Saturday, March 26, 2011

Stratovarius - Fright Night [1989]

Before Stratovarius would go on to become one of the most overrated bands of the 90's, they started out as a scrappy little traditional act that emulated the talent of era the best they could. Unfortunately, the best they could wasn't very good at all. Fright Night is a mostly pathetic, cheap, generic ripoff of everything else that was already falling behind the times in 1989. It mostly just sounds like a garage cover band of Iron Maiden attempting to create their own material for the first time; obvious choruses, repetitve song structures, and pointless solos that seem to be there just to show that Tolkki can do it (sadly for us, no one told him that he couldn't sing). Yep, this is one of those debuts that makes you wonder how the hell a band that started like this could go on to make some great material.

First of all, I normally don't go out of way to criticize the physical product, but look at that cover art. Wow, someone must have spent two minutes looking through a stock folder of crappy free artwork to find that. Then there's the song titles. Three with the word "night"? Future Shock? False Messiah? Darkness?! Anyone should be able to sense that something isn't quite right here. Somehow, the music lives up to the titles. Every minute oozes with mediocrity and boredom. In particular, Tolkki's vocals are completely dismal. Although he would get better all the way up to Kotipelto's debut with the band, he really hadn't learned the ropes by this point. For the entire album he sings in mid-range (but more like no range, if you get my drift), sort of just sneering and talking his way through it. The words he's "singing" aren't exactly golden, either. The ultimate lowlight, the ridiculously overlong title track, contains the most stupefying lyrics of all.
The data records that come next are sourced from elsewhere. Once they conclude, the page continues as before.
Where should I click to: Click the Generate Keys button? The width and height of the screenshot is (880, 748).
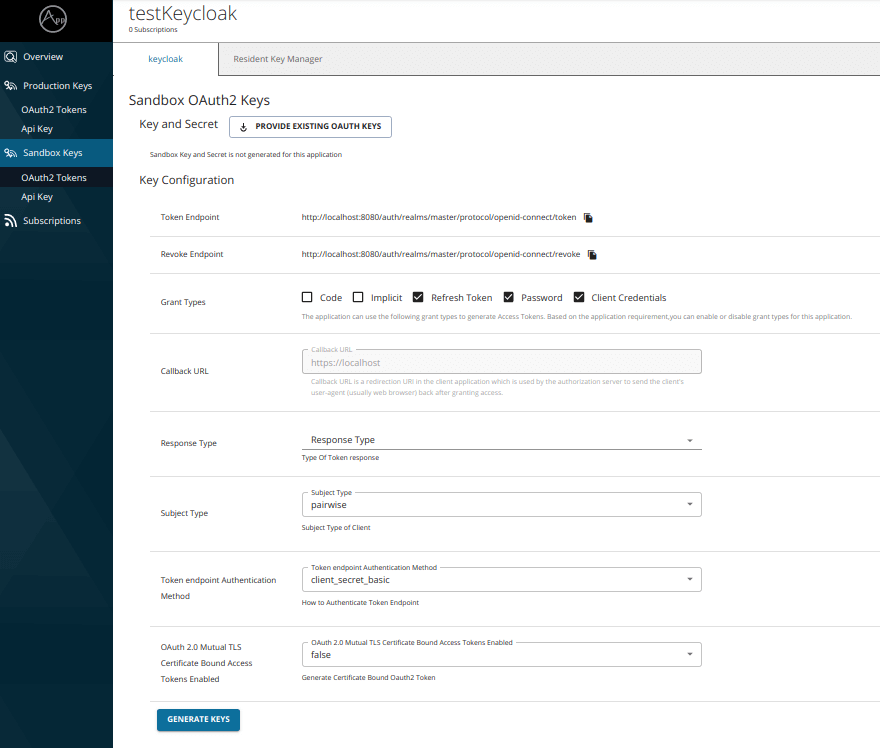[x=198, y=719]

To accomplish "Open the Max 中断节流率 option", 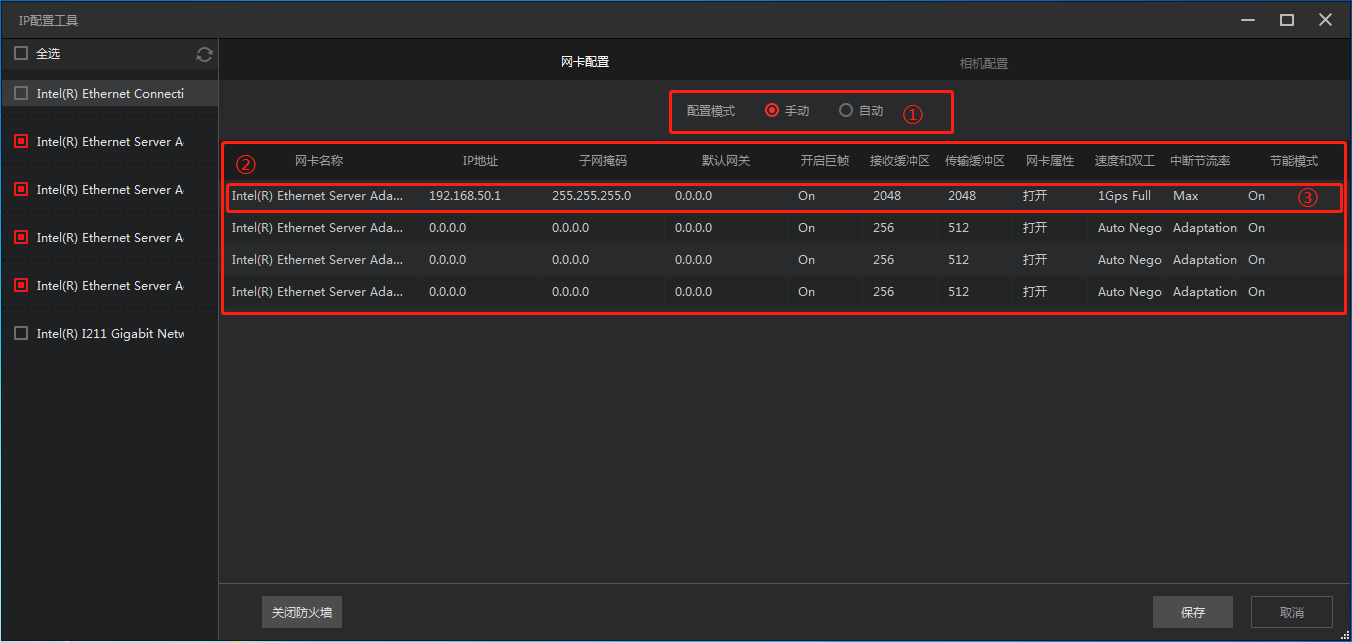I will (1186, 196).
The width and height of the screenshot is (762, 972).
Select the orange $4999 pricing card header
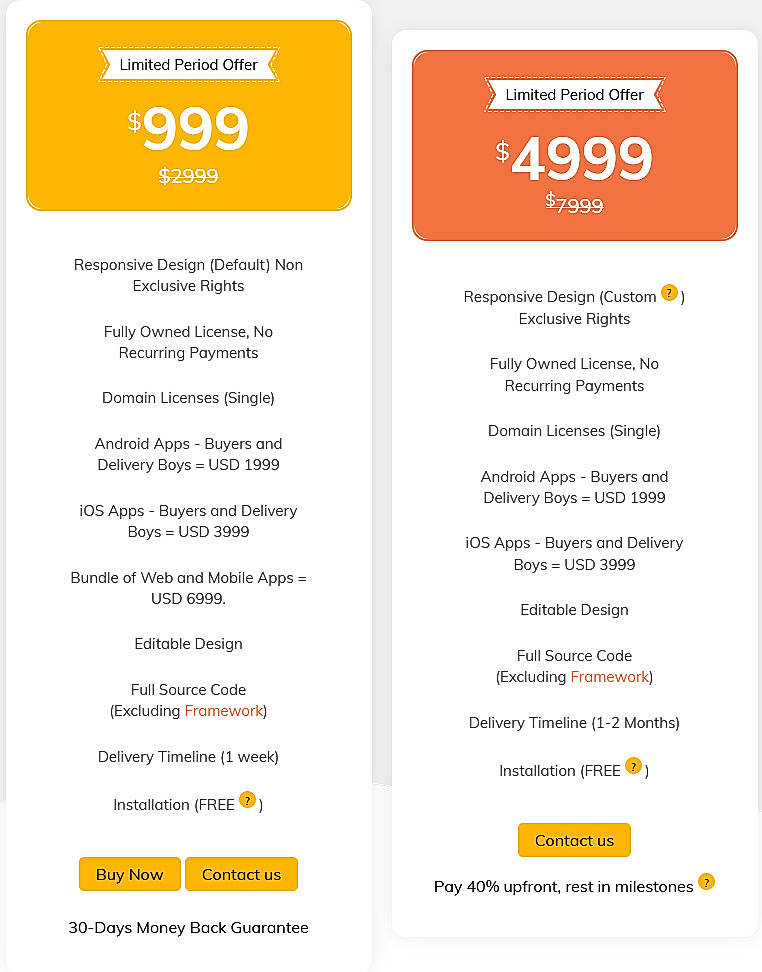[574, 144]
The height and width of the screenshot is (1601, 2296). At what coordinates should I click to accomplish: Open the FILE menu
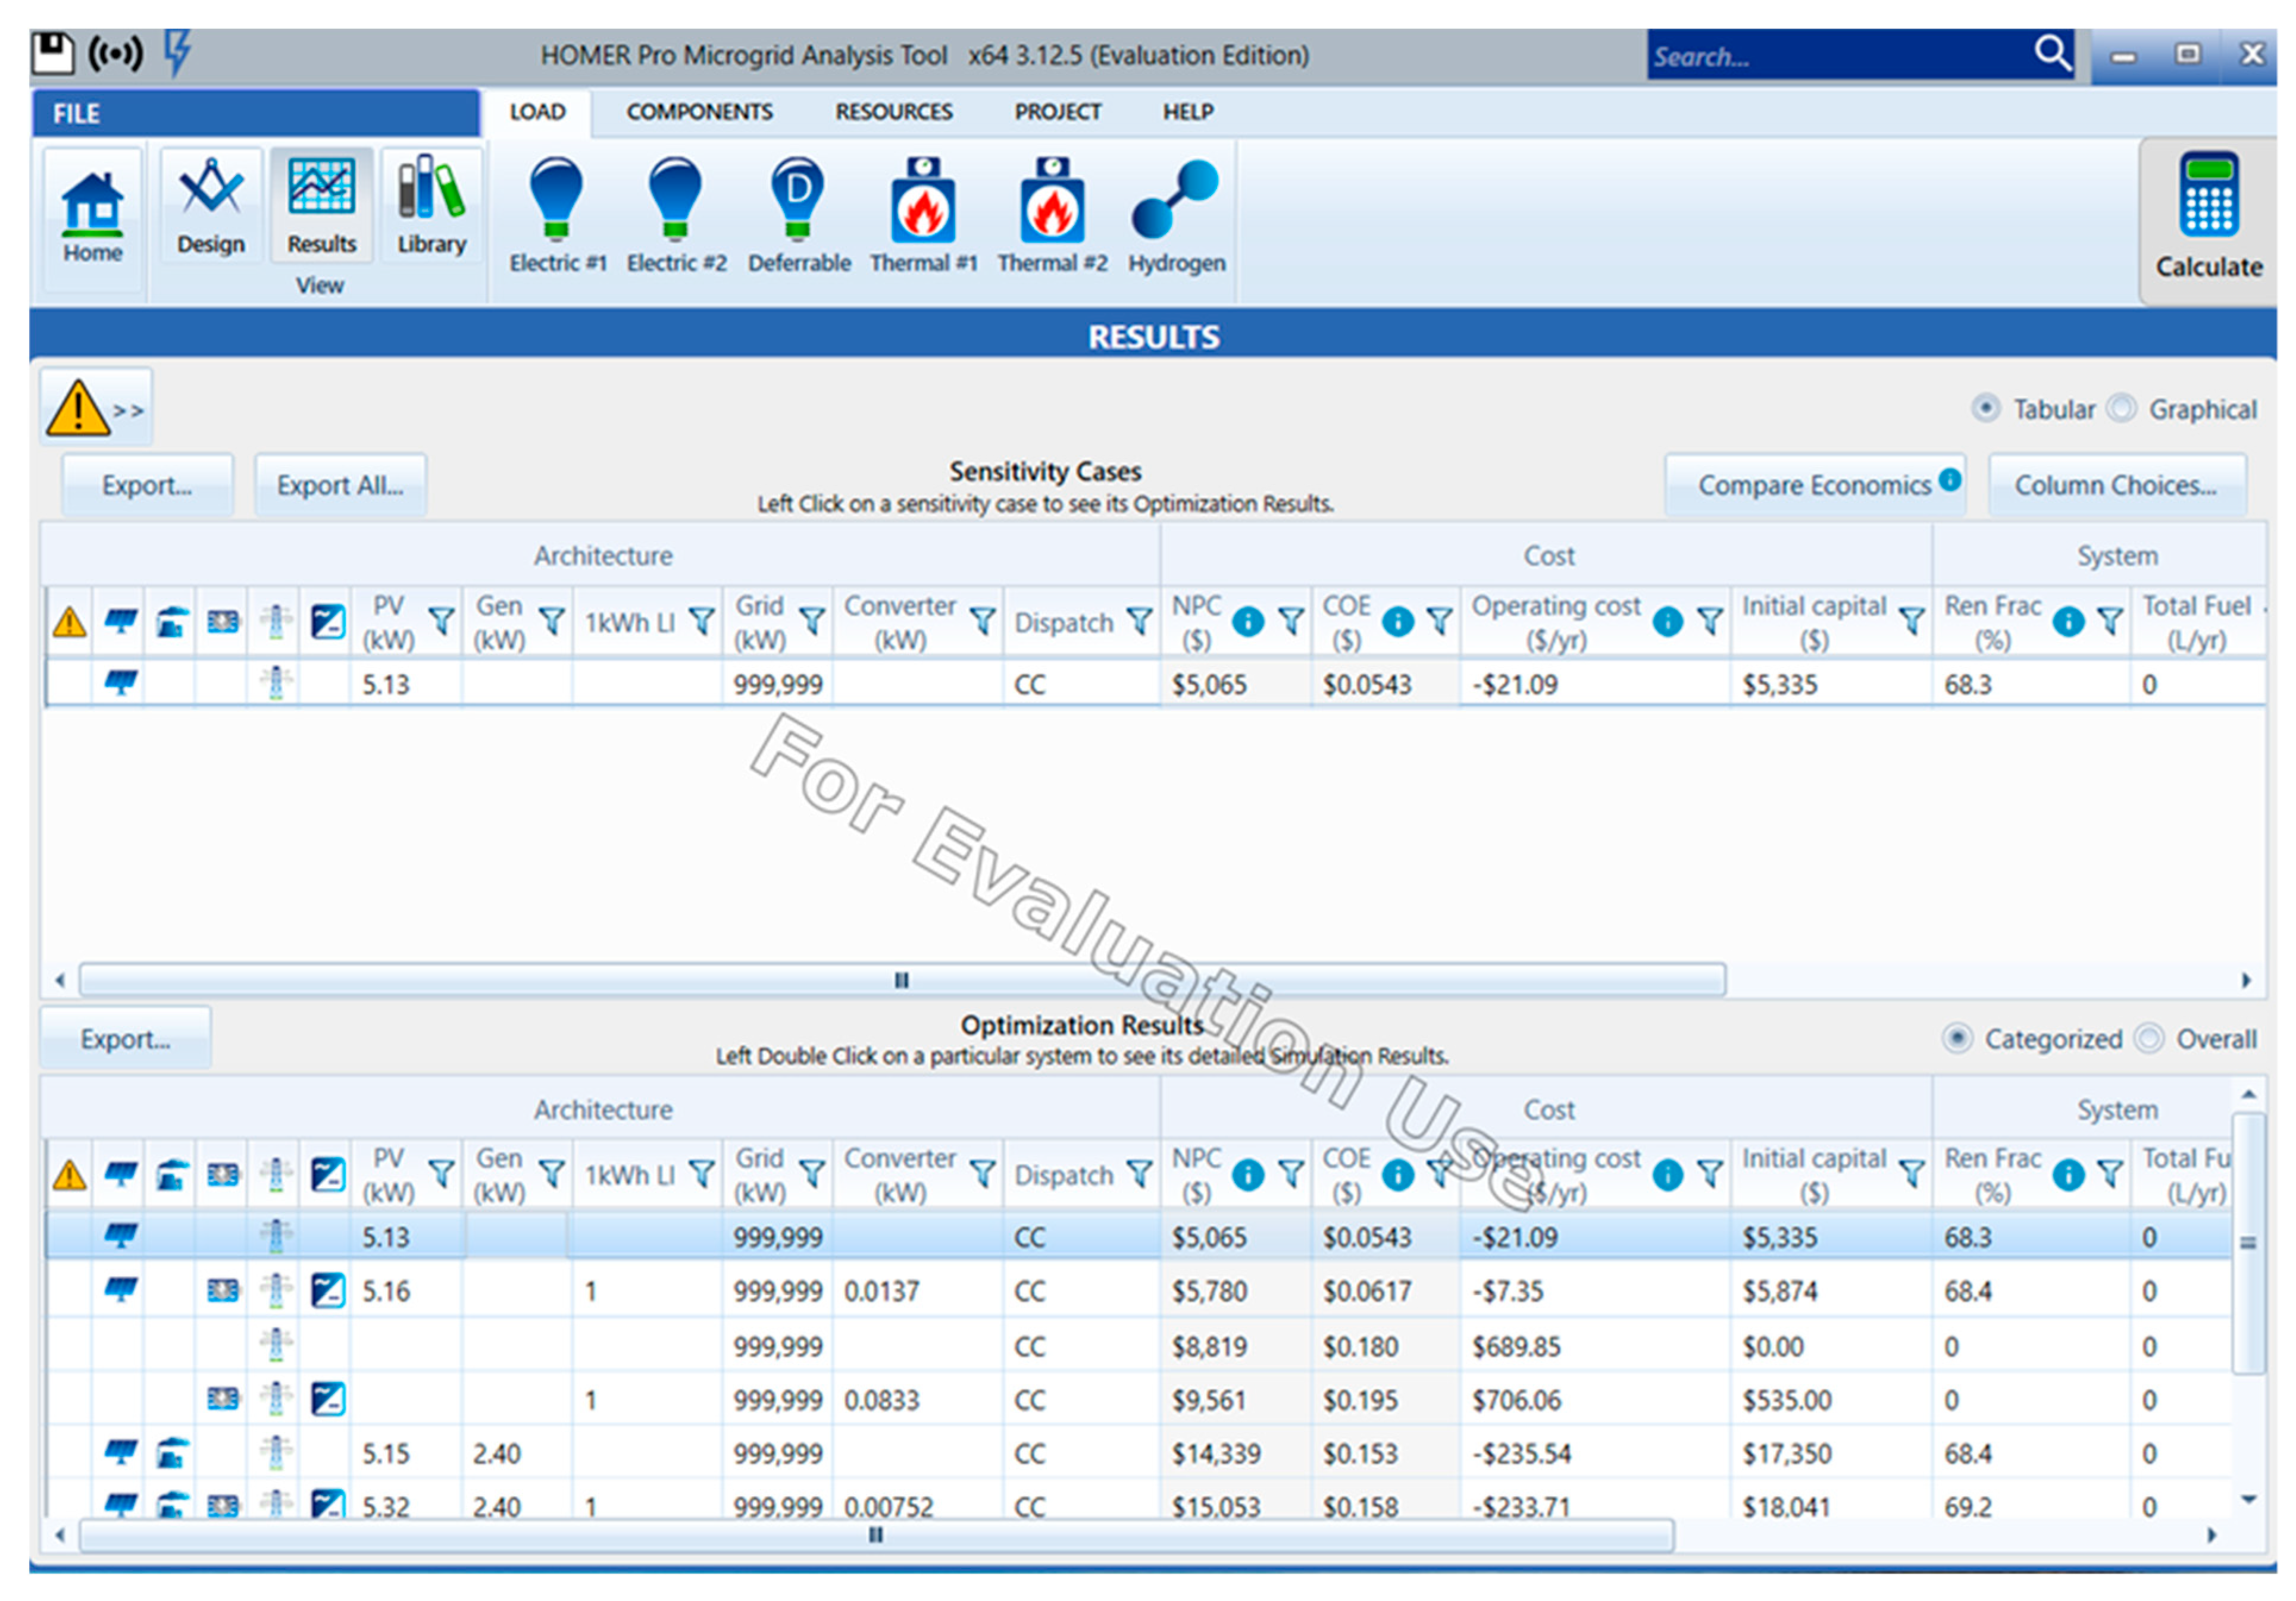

"Feel the night, conceal your fright
It came from your right
Look what you found lying on the ground
Shiny ball you don´t know anything at all"

Other deep concepts explored on this soul-searching journey include witches, night terrors, and apparently, nights that are just so darn black! Of course, I could care less about those downfalls if the actual music around them was good, but that's the thing; it just isn't. Tolkki's guitar playing shamelessly steals Yngwie's at every turn, reaching the peak of ridicule during instrumental "Fire Dance" (didn't Rainbow cover that territory already?) I'm pretty sure there isn't a single original concept, riff, or song present in these bland forty minutes of music here. The only songs I find enjoyable to any degree are "Witch-Hunt" and "Black Night," because at least they aren't afraid to rock out every once in a while. Unless you enjoy boring, generic metal, just take a pass on Fright Night; it isn't worth your time.